StOP UTI project: Strategies in older people's care settings to prevent infection
The co-investigators are Professor Jennie Wilson, Alison Tingle (University of West London), Jennifer Bostock (PPI based in England), Simon Briscoe (University of Exeter), Dr. Lynne Williams (Bangor University), Dr. Melanie Handley (University of Hertfordshire) and Professor Jo Rycroft - Malone (University of Lancaster).
This research study is investigating what strategies for preventing urinary tract infection (UTI) are more likely to work for older people living in care homes.
The occurrence of UTI increases with age and is highest among those living in care homes. Guidance about strategies for preventing UTI in care homes is limited and does not account for the varying contexts in which care is delivered.
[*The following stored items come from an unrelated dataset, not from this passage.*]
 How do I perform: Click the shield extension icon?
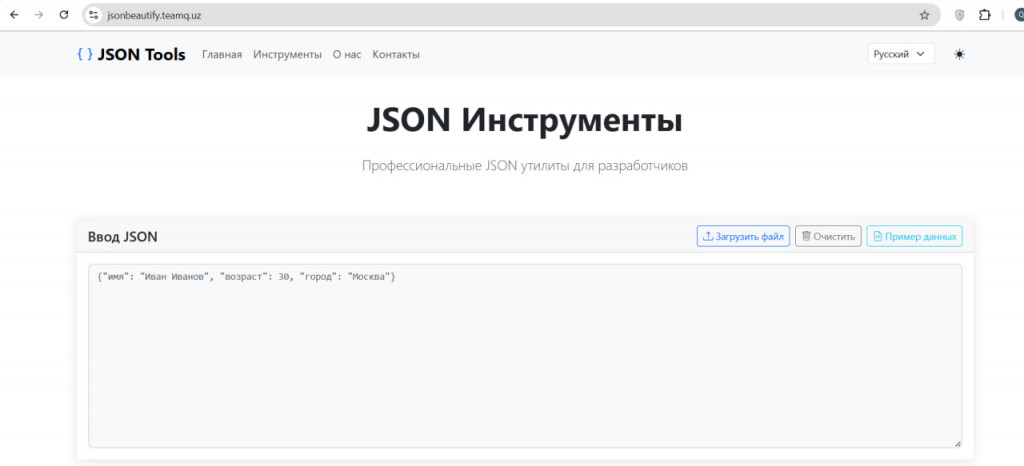959,15
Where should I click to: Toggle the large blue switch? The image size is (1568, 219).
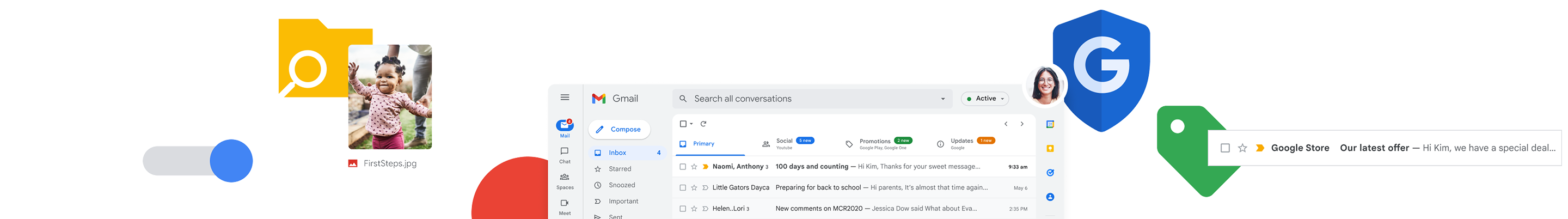198,161
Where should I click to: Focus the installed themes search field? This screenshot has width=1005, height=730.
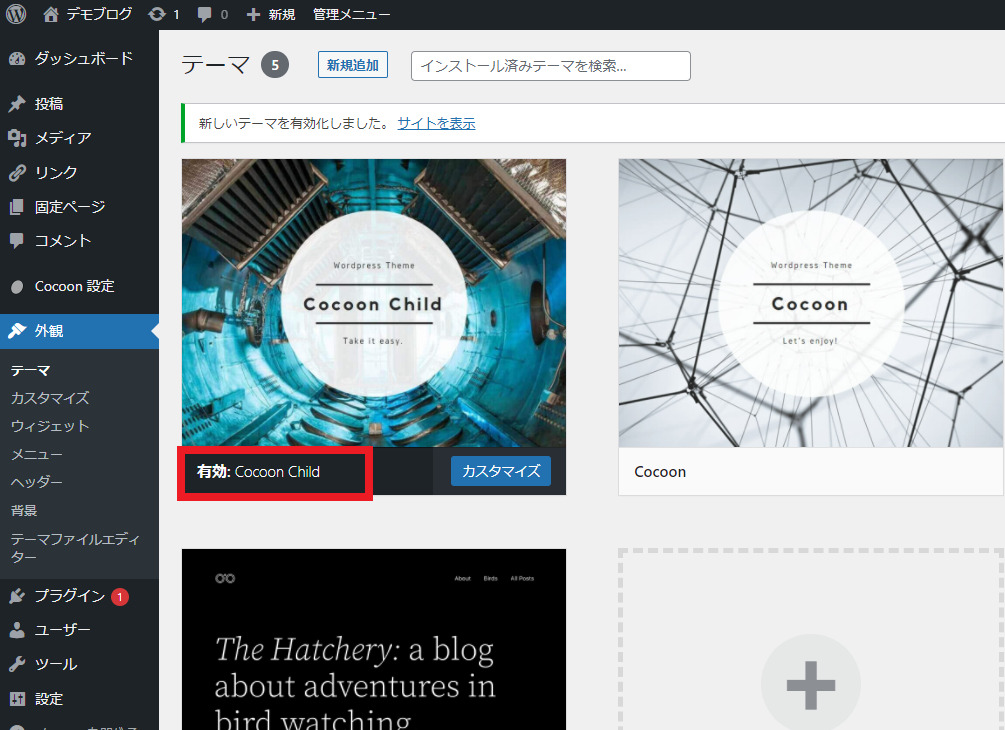click(550, 66)
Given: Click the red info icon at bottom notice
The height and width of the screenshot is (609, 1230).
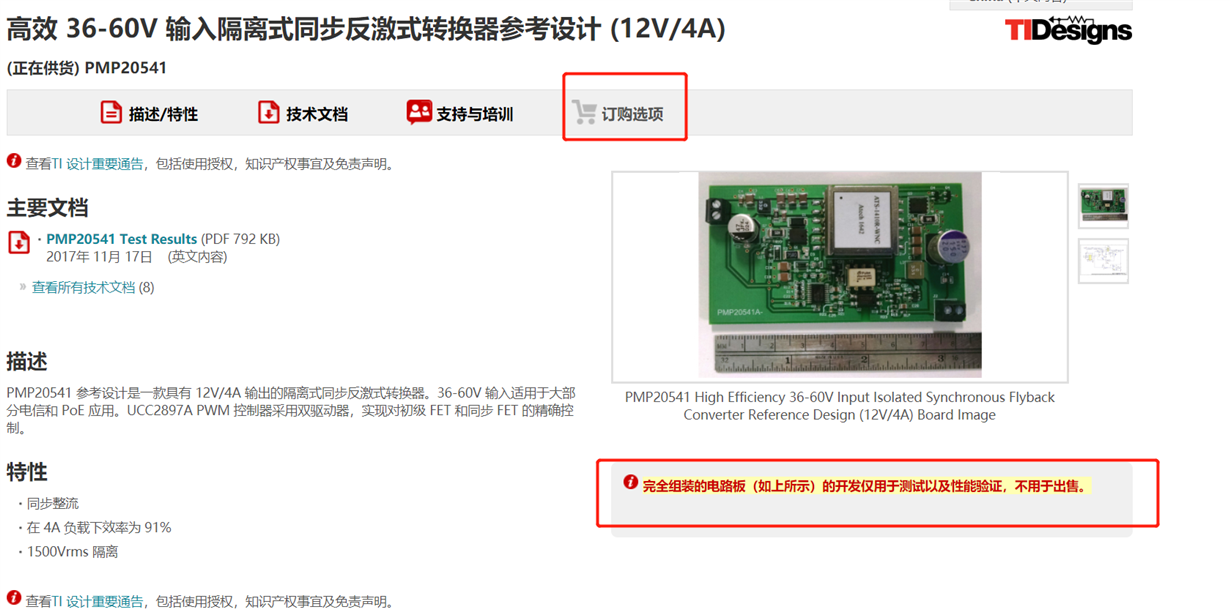Looking at the screenshot, I should click(x=14, y=598).
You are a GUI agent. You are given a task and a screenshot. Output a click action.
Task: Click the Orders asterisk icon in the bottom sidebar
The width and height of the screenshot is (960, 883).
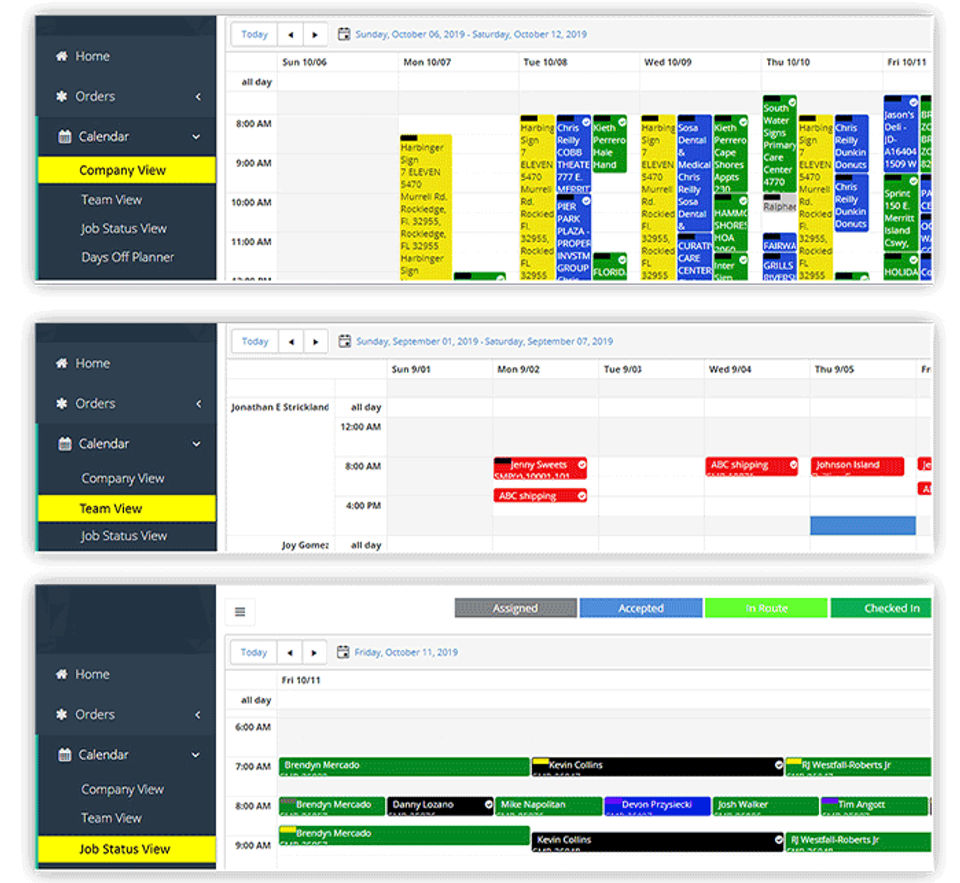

This study’s aim is to find out how and why different approaches to preventing and recognising UTI might work for older people in care home settings in a way that takes account of their complex needs and the care environment.
The study will use realist review methodology to develop an explanatory understanding of what it is about an intervention that supports or inhibits its successful implementation in preventing UTI among older people living in care homes. It will provide unique recommendations that are relevant for care home settings, which can be incorporated into policy, guidance and educational programmes to help guide successful delivery of future improvement programmes and research.
We will address the following review questions:
Preventing urinary tract infection (UTI) among older people with or without urinary catheters living in care homes: what works, for whom, why and in what circumstances?
What are the contextual factors and mechanisms that enable or disable interventions designed to support the prevention and recognition of UTI?
We aim to:
Derive explanatory evidence that describes how best to deliver interventions to prevent UTI and support its recognition in older people with and without a urinary catheter in care homes.
1. Identify UTI prevention interventions and approaches to recognising UTI from different care home environments and synthesise evidence of impact.
2. Identify the mechanisms through which these interventions and approaches deliver improvements to benefit the care of older people with or without a urinary catheter in care homes.
3. Investigate the contextual characteristics that mediate the potential impact of these mechanisms on clinical care standards for older people.
4. Develop an explanatory framework that synthesises the review findings of relevance to care homes for older people and identifies the active components of interventions.
5. Recommend improvements to guide the development and successful delivery of future programmes to prevent UTI in care homes for older people.